The Muddy Creek project may be the most thorough attempt to get a full picture. Scientists will track the stream before, during and after restoration. They’ll monitor how much nitrogen, phosphorus and sediment go into and out of the restored section, and compare it to an unrestored stream nearby. They’re doing a similar restoration at an urban stream behind Annapolis Harbor Center, with another control stream.

SERC technician Jay O’Neill (right) shows volunteer Steve Myers how to measure the width of a tulip poplar tree. The floodplain’s return could transform the forest as the soil becomes wetter. (SERC)

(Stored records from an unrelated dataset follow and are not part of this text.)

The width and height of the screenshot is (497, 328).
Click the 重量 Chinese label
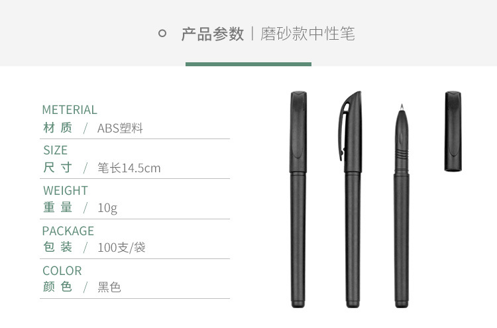pos(58,207)
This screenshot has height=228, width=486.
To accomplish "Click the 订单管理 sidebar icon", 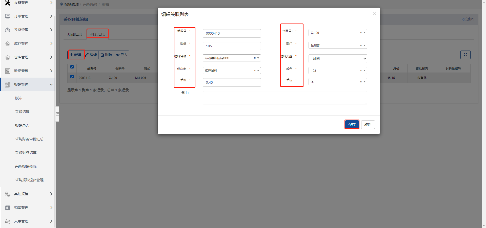I will point(8,16).
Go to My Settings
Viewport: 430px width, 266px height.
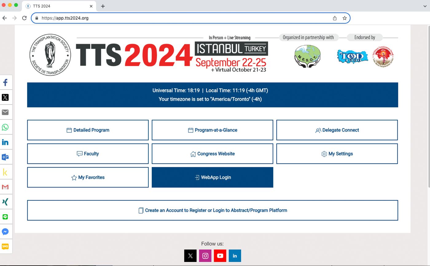(x=337, y=154)
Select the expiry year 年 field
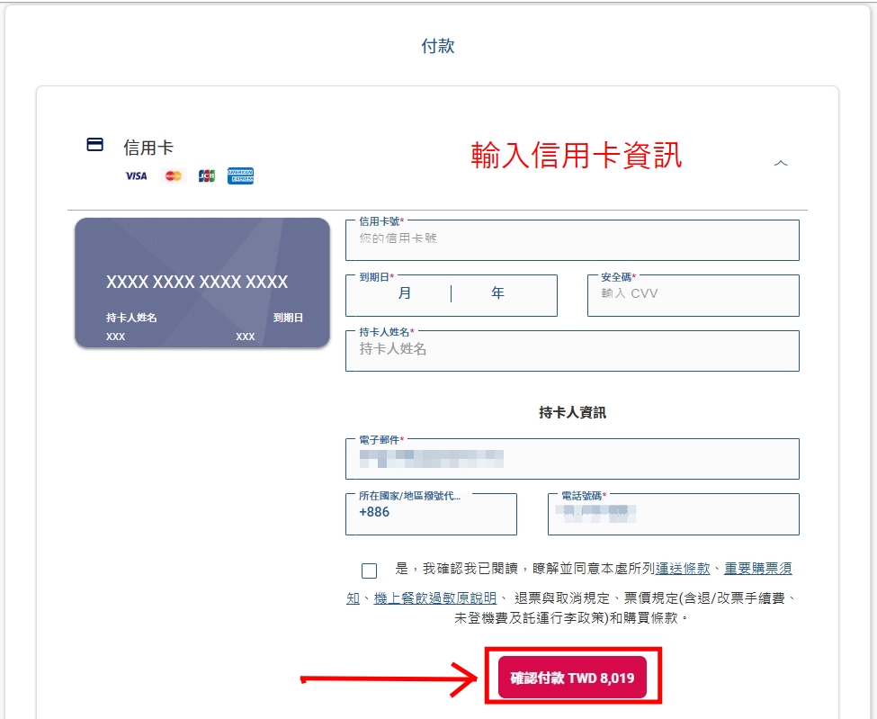This screenshot has width=877, height=719. click(497, 294)
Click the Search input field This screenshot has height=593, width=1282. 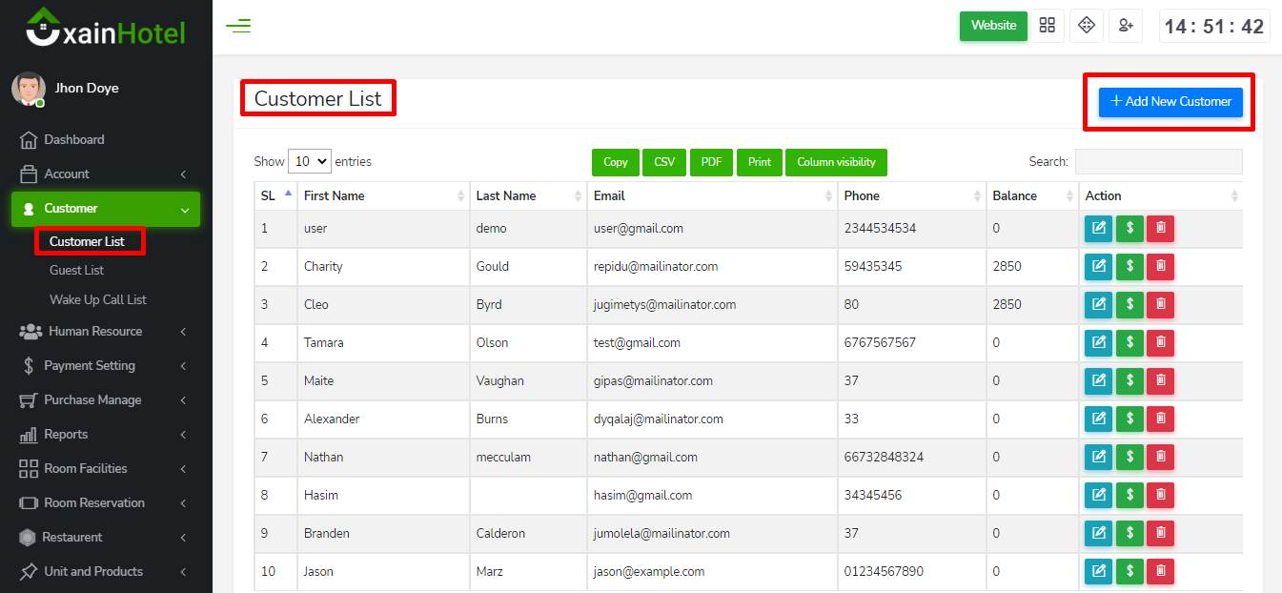pos(1158,162)
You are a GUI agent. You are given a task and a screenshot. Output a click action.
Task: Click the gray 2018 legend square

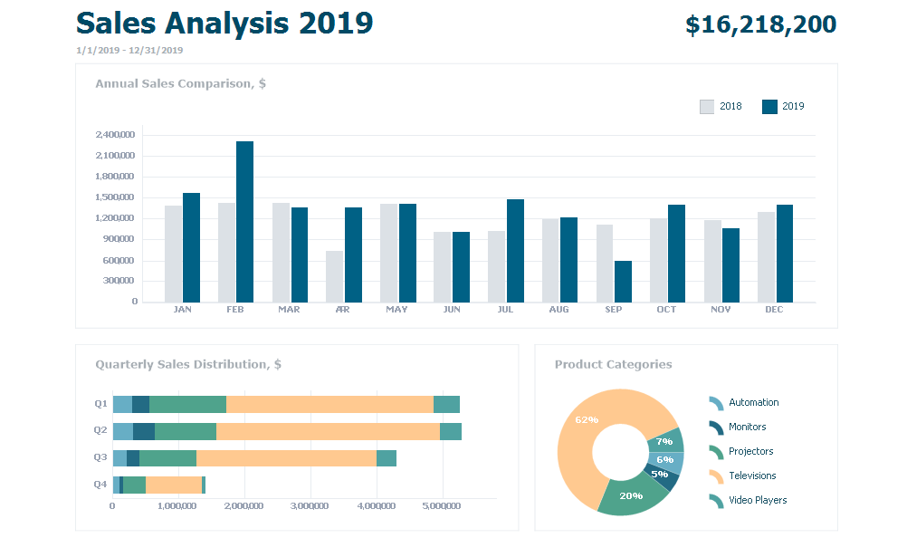point(705,105)
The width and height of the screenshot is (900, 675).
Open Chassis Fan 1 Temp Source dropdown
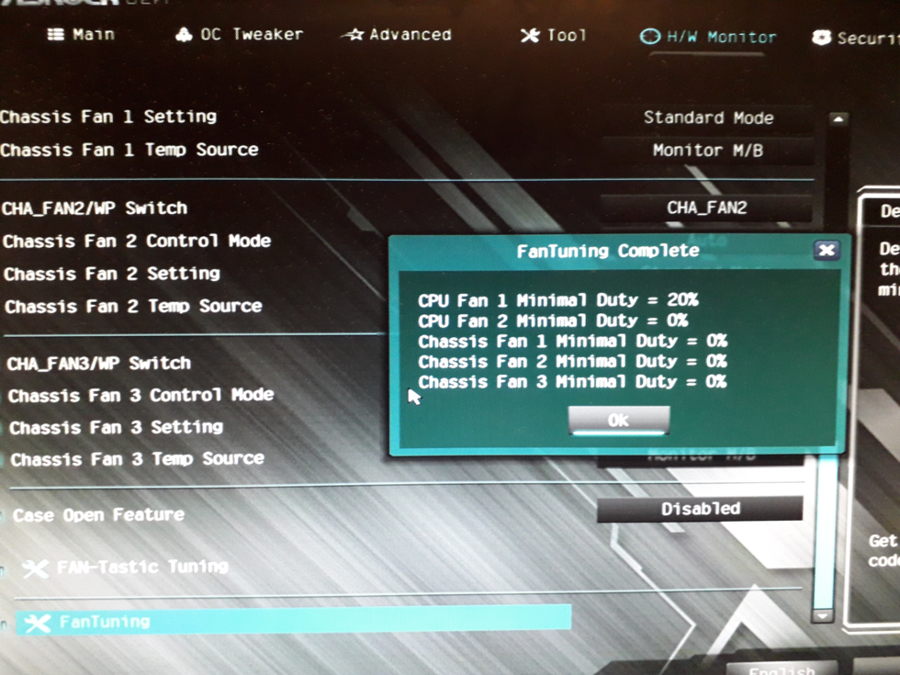pyautogui.click(x=707, y=151)
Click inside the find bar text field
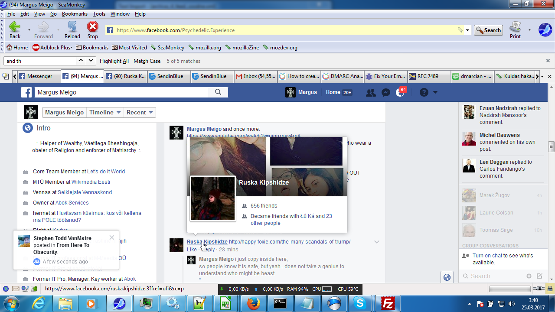555x312 pixels. [40, 61]
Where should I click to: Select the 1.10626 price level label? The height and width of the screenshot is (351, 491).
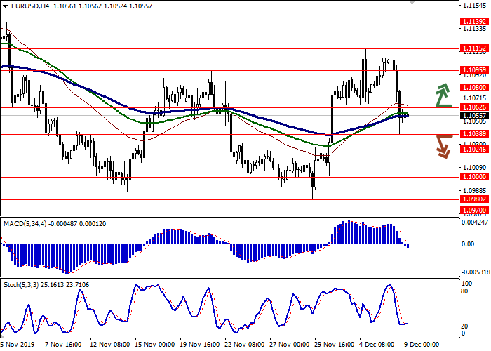click(474, 107)
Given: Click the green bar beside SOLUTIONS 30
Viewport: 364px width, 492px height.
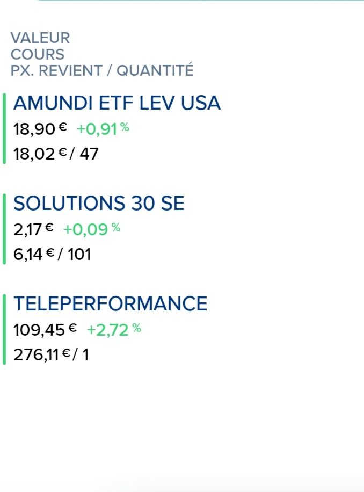Looking at the screenshot, I should click(4, 229).
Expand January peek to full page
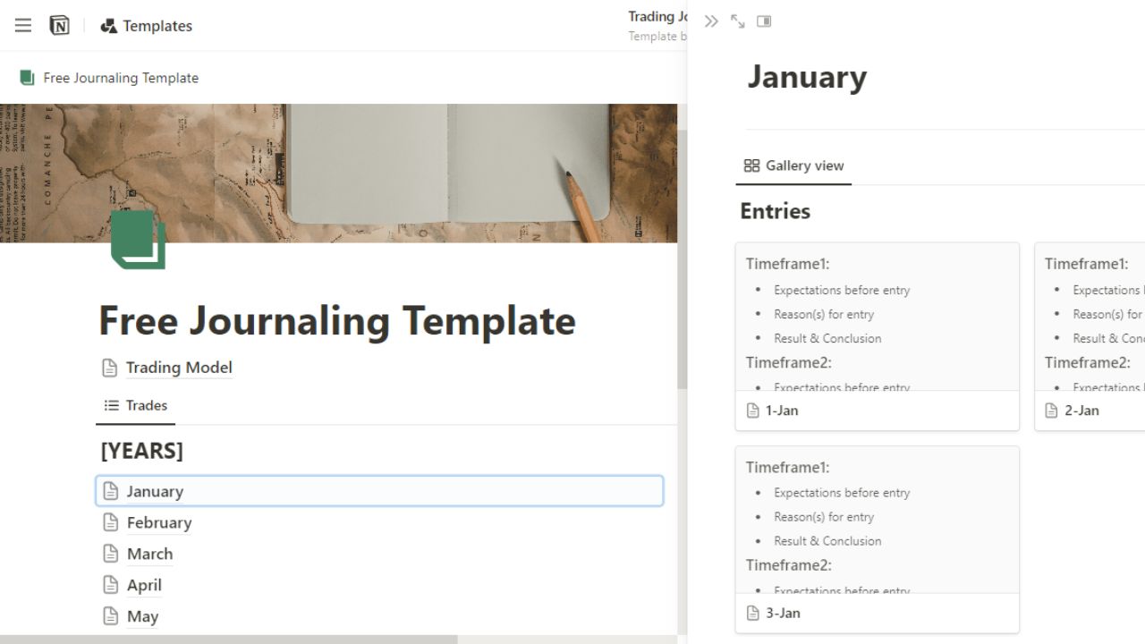Screen dimensions: 1145x644 [736, 21]
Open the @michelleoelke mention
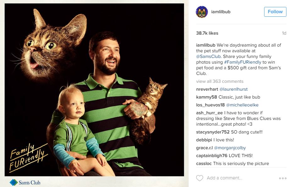This screenshot has width=288, height=187. pyautogui.click(x=242, y=105)
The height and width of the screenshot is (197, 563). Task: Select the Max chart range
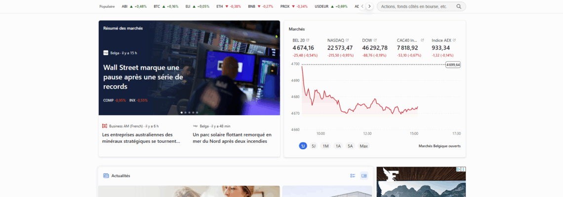pos(363,146)
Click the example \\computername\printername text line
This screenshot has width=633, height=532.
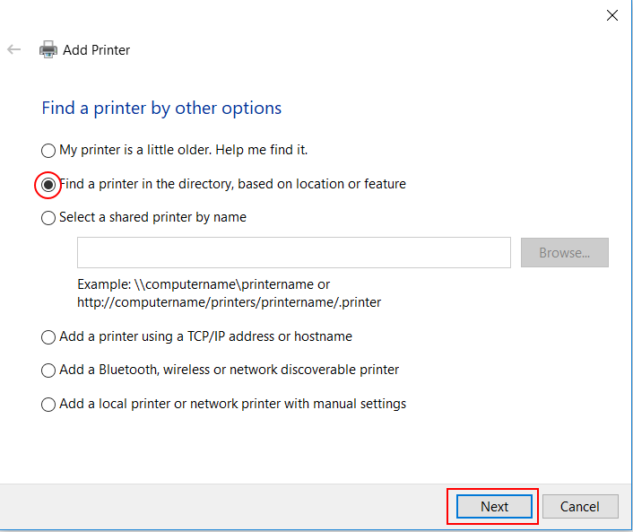click(x=204, y=284)
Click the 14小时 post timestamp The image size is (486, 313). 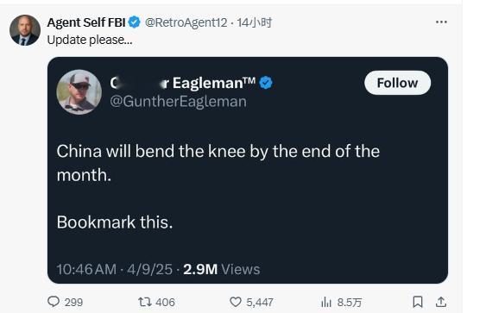[255, 22]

Jordan’s lab has already lined the Muddy Creek banks with white PVC pipes to sample groundwater nutrients. At both ends of the restoration, they’ve inserted instruments called sondes, electronic and optical sensors that take data on nutrients, acidity, oxygen and other water-quality indicators every 15 minutes. Other scientists, like Patrick, will investigate how the restoration impacts leaf decomposition, stream biodiversity and stream shape. They’re even monitoring the trees. Oaks and beeches, which prefer dry soil, have grown up around the eroded stream. Once the floodplain returns, those species may vanish, and wetter species like maple and spicebush may replace them.

SERC research associate Chris Patrick lays out a mesh of leaf litter to measure decomposition. (SERC)

“This is a natural process,” says Jay O’Neill, a technician in SERC’s plant ecology lab which is tracking the trees. “These oaks and beeches, they’re here, but they weren’t part of the original, natural community.”

Jordan is especially interested in tracking the different speeds and energies of the stream. If restored streams struggle to remove nutrients most during high-energy storms, creating larger or stronger restorations might be the solution. But the answers are still waiting.

“You’re really taking a stream and pushing it in a direction that it doesn’t normally go all of a sudden,” Jordan said. “I don’t know what we’ll find.”

Funding for this project came from the Chesapeake Bay Trust, the Chesapeake Rivers Association, the Chesapeake and Atlantic and Coastal Bays Trust Fund, and restoration contractors Underwood & Associates. SERC retains publication rights for all data.